Centred on or considered in terms of England or Britain.
‘an Anglocentric view of Australian history’
‘He's critical of the Anglocentric view which defines Caribbean literature as Walcott, Naipaul and not much else.’
‘Few things are so hypocritical than the cry of ‘racism’ when an outsider correctly skewers both England's arrogant, underachieving football team and the grossly Anglocentric British media.’
‘His Scottish kingship was not in any way a trial run for kingship of England; modern scholars of Anglocentric persuasion may make the mistake of thinking that it was, but his English subjects never made that mistake.’
‘T.S. Eliot's essay of 1929 argues against such Anglocentric and Italocentric definitions, but only by ascribing even greater consistency and homogenising power to Dante.’
‘Ambler spent a fair bit of time outside England, especially in Paris, which may help explain why his writing escapes the Anglocentric worldview of his predecessors.’
‘I was shocked by your Anglocentric bias.’
‘The threat to Welsh isn't quite so brutal as it was in the 19th century, when speaking Welsh was regarded as offensive by Anglocentric educators.’
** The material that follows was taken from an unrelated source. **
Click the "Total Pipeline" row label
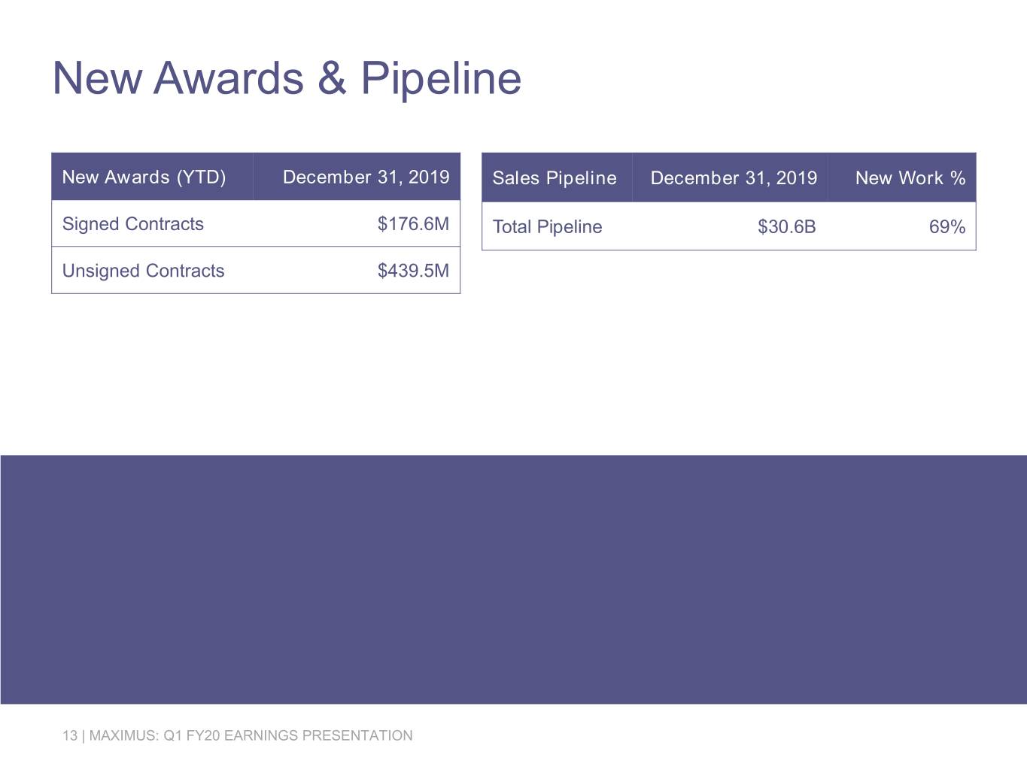[547, 227]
‘Yet The Many-Headed Hydra also challenges some of Thompson's Anglocentric assumptions.’
‘He received an Anglocentric education and at the same time learned that he was an outsider.’
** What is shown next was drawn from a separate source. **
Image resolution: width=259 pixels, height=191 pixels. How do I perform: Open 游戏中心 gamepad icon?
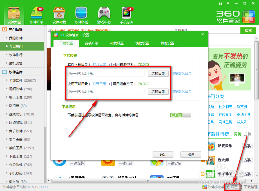[x=104, y=13]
‘The distinctive character and possibly the peculiarity of Crozier's book is its Britishness: despite the great amount of material on other countries, the overall view of the war is Anglocentric, and this is not unintentional.’
‘Both of these works provide a long-needed bridge between image and word in Christian thought and practice - though we still await works that move beyond the Eurocentric, even Anglocentric, focus.’
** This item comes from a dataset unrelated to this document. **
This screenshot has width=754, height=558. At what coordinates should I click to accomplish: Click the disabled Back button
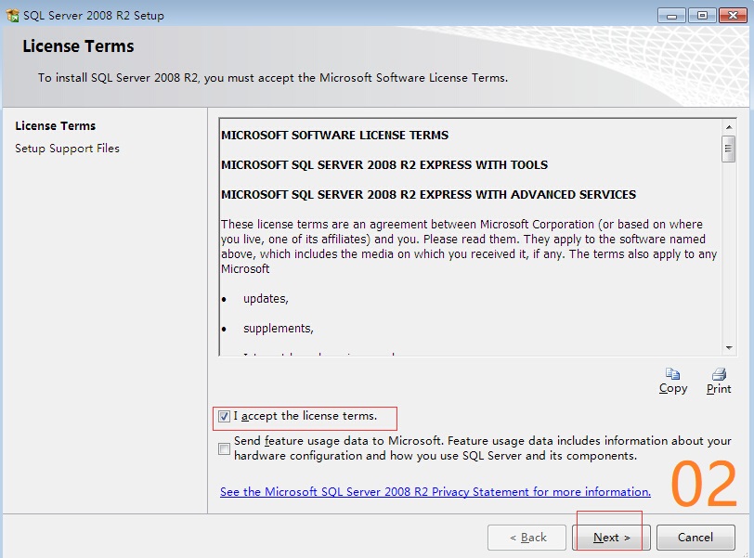[x=527, y=538]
‘We can thus peer beyond the novel's apparent collusion ‘with Anglocentric conceptions of womanhood as a subject race’.’
‘His arguments might have benefited from a less Anglocentric approach, however - for instance, in his treatment of the ideas of Calvin toward sculpture.’
‘A glance at his index, in which ten columns are devoted to England, four to Scotland and a mere three to Wales, suggests that his sources may insist upon telling a predominantly Anglocentric story.’
‘It would have been useful to place such issues in a more international perspective, but again the author has preferred an Anglocentric viewpoint.’
‘Perhaps Koegler was rather Eurocentric; certainly the new dictionary seems somewhat Anglocentric.’
‘The histories of both William of Malmesbury and Henry of Huntingdon were in content decisively Anglocentric.’
‘I find it odd to have such an Anglocentric viewpoint in British Archaeology.’
‘Despite this, most modern historians have judged him from an Anglocentric viewpoint.’
‘In an Anglocentric America, an American means white, and whiteness is central as the unmarked standard or norm against which all so-called minorities are measured.’